What You Need to Get Started

In order to get the best results from this article there are a few things you will need:

Some data from a website (e.g., a crawl of your website, Google Analytics, or Google Search Console data).
An IDE (Integrated Development Environment) to run code on, for getting started I would recommend Google Colab or Jupyter Notebook.
An open mind. This is perhaps the most important thing, don’t be afraid to break something or make mistakes, finding the cause of an issue and ways to fix it is a big part of what we do as SEO professionals, so applying this same mentality to learning Python is helpful to take any pressure off.

1. Trying Out Libraries

A great place to get started is to try out some of the many libraries which are available to use in Python.

There are a lot of libraries to explore, but three that I find most useful for SEO related tasks are Pandas, Requests, and Beautiful Soup.

Pandas

Pandas is a Python library used for working with table data, it allows for high-level data manipulation where the key data structure is a DataFrame.

DataFrames are essentially Pandas’ version of an Excel spreadsheet, however, it is not limited to Excel’s row and byte limits and also much faster and therefore efficient compared to Excel.

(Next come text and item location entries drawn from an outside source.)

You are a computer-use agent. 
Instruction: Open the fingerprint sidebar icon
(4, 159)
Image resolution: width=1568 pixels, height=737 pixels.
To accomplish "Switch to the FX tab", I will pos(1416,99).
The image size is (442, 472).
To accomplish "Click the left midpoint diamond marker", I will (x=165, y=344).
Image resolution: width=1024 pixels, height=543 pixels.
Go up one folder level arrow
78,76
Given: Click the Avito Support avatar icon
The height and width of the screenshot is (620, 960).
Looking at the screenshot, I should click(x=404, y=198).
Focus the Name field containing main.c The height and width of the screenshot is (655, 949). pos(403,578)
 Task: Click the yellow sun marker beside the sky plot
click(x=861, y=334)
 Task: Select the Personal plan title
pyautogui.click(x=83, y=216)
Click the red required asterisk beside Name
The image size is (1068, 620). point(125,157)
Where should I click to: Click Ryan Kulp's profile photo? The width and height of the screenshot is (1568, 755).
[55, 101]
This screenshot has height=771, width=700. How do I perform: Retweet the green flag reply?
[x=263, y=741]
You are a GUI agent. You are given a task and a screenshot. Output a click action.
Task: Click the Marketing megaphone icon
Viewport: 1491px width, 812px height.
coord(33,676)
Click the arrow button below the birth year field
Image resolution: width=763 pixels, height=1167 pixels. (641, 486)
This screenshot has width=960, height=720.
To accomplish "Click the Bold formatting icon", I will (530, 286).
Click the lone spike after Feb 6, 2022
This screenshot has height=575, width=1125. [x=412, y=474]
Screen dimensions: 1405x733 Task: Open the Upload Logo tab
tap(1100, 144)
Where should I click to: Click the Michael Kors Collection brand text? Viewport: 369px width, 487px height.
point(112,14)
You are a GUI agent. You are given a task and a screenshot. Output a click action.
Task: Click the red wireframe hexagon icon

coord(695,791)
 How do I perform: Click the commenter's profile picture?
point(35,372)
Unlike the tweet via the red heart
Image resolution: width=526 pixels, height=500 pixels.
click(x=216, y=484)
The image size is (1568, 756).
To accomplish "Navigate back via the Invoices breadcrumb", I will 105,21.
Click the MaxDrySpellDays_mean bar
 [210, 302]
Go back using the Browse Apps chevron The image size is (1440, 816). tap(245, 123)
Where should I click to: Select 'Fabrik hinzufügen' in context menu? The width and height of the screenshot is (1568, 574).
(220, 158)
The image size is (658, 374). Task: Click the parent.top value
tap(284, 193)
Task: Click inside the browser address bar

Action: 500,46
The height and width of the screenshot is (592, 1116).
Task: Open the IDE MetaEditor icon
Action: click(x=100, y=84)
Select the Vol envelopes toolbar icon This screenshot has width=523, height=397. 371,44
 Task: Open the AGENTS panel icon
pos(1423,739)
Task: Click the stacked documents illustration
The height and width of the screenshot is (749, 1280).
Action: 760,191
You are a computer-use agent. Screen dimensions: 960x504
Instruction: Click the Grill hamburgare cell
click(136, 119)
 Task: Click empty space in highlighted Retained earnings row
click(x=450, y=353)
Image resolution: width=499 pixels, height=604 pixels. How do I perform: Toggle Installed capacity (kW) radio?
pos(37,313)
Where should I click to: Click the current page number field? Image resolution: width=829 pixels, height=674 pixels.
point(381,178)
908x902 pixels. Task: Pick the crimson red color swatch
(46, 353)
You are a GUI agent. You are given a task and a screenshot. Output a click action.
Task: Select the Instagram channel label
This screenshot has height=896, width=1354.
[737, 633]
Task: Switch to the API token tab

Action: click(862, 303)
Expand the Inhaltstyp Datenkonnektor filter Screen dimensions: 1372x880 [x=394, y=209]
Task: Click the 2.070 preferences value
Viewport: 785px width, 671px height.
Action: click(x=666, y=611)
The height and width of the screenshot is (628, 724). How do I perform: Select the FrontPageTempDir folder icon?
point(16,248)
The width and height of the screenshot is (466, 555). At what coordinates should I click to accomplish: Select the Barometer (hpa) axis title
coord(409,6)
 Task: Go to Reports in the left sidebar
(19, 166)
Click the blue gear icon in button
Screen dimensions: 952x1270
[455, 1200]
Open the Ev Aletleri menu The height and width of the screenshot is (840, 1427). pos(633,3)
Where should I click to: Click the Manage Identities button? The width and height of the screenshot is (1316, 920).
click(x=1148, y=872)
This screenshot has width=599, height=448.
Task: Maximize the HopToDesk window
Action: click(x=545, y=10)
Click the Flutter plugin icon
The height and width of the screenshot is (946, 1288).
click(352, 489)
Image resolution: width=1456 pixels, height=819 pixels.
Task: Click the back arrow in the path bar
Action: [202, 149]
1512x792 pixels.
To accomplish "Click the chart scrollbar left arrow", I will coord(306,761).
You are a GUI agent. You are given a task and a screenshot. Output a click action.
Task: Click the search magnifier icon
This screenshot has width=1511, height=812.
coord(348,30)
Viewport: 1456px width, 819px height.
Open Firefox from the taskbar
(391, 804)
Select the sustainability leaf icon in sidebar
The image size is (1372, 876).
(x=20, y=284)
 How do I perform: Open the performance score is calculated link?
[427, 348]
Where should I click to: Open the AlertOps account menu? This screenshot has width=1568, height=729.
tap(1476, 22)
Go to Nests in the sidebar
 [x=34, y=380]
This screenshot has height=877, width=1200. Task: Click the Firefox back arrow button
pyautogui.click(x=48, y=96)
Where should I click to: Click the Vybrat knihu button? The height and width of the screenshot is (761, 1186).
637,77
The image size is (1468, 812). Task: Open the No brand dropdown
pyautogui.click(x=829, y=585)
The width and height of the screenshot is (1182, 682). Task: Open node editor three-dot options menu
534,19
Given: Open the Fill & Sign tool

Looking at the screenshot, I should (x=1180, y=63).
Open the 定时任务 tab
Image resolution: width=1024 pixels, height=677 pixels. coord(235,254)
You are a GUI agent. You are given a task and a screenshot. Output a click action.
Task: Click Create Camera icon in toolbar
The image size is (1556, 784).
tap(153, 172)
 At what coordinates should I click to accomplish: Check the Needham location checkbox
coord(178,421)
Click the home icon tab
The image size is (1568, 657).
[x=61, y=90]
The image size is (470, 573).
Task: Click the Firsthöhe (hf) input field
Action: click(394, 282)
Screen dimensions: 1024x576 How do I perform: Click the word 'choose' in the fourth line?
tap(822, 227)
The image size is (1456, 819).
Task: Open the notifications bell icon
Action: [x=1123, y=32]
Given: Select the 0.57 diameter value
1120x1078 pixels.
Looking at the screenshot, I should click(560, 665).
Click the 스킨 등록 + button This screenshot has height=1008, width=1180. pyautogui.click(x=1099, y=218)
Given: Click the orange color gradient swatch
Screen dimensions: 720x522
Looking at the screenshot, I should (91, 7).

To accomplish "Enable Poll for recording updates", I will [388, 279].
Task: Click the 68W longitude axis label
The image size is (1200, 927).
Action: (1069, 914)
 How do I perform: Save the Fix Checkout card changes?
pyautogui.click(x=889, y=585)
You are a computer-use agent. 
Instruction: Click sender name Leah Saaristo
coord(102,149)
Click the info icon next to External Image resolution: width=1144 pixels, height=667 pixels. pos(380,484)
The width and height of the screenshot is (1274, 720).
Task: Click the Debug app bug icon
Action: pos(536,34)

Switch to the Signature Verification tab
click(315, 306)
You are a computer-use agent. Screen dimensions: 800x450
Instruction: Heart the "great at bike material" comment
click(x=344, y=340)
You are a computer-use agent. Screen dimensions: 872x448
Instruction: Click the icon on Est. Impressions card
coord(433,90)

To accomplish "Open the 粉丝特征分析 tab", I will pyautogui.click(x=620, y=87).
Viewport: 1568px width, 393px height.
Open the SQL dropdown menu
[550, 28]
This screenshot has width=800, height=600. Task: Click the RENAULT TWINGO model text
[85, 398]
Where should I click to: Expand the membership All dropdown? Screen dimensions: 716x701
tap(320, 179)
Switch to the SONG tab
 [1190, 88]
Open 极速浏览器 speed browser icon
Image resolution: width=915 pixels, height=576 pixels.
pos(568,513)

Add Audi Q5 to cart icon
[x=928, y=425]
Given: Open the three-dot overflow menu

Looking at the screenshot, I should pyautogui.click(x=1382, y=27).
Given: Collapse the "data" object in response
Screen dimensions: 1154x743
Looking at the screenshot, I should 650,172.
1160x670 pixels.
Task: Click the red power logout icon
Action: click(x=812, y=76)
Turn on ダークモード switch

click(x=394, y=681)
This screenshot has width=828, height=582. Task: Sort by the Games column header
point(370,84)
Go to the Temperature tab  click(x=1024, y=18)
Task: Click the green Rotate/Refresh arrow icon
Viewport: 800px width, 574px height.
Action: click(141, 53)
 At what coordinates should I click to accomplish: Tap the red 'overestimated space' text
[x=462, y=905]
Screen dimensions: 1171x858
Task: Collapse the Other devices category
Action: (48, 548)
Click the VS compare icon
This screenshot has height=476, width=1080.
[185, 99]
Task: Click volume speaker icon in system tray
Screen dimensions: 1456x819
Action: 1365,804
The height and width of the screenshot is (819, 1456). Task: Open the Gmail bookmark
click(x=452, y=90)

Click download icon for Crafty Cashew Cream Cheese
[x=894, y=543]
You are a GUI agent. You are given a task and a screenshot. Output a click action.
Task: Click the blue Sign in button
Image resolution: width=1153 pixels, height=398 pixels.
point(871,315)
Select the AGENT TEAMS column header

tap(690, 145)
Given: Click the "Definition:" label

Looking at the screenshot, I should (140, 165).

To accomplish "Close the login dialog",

The best way to get started with Pandas is to take a simple CSV of data, for example, a crawl of your website, and save this within Python as a DataFrame.

Once you have this store you’ll be able to perform a number of different analysis tasks, including aggregating, pivoting, and cleaning data.

Continue Reading Below

import pandas as pd
df = pd.read_csv("/file_name/and_path")
df.head

Requests

The next library is called Requests, which is used to make HTTP requests in Python.

It uses different request methods such as GET and POST to make a request, with the results being stored in Python.

One example of this in action is a simple GET request of URL, this will print out the status code of a page, which can then be used to create a simple decision-making function.

import requests

#Print HTTP response from page 
response = requests.get('https://www.deepcrawl.com')
print(response)

#Create decision making function 
if response.status_code == 200:
    print('Success!')
elif response.status_code == 404:
    print('Not Found.')

You can also use different requests, such as headers, which displays useful information about the page such as the content type and a time limit on how long it took to cache the response.

#Print page header response
headers = response.headers
print(headers)

#Extract item from header response
response.headers['Content-Type']

Rquest Content

There is also the ability to simulate a specific user agent, such as Googlebot, in order to extract the response this specific bot will see when crawling the page.

Continue Reading Below

headers = {'User-Agent': 'Mozilla/5.0 (compatible; Googlebot/2.1; +http://www.google.com/bot.html)'}
ua_response = requests.get('https://www.deepcrawl.com/', headers=headers)
print(ua_response)

Beautiful Soup

The final library is called Beautiful Soup, which is used to extract data from HTML and XML files.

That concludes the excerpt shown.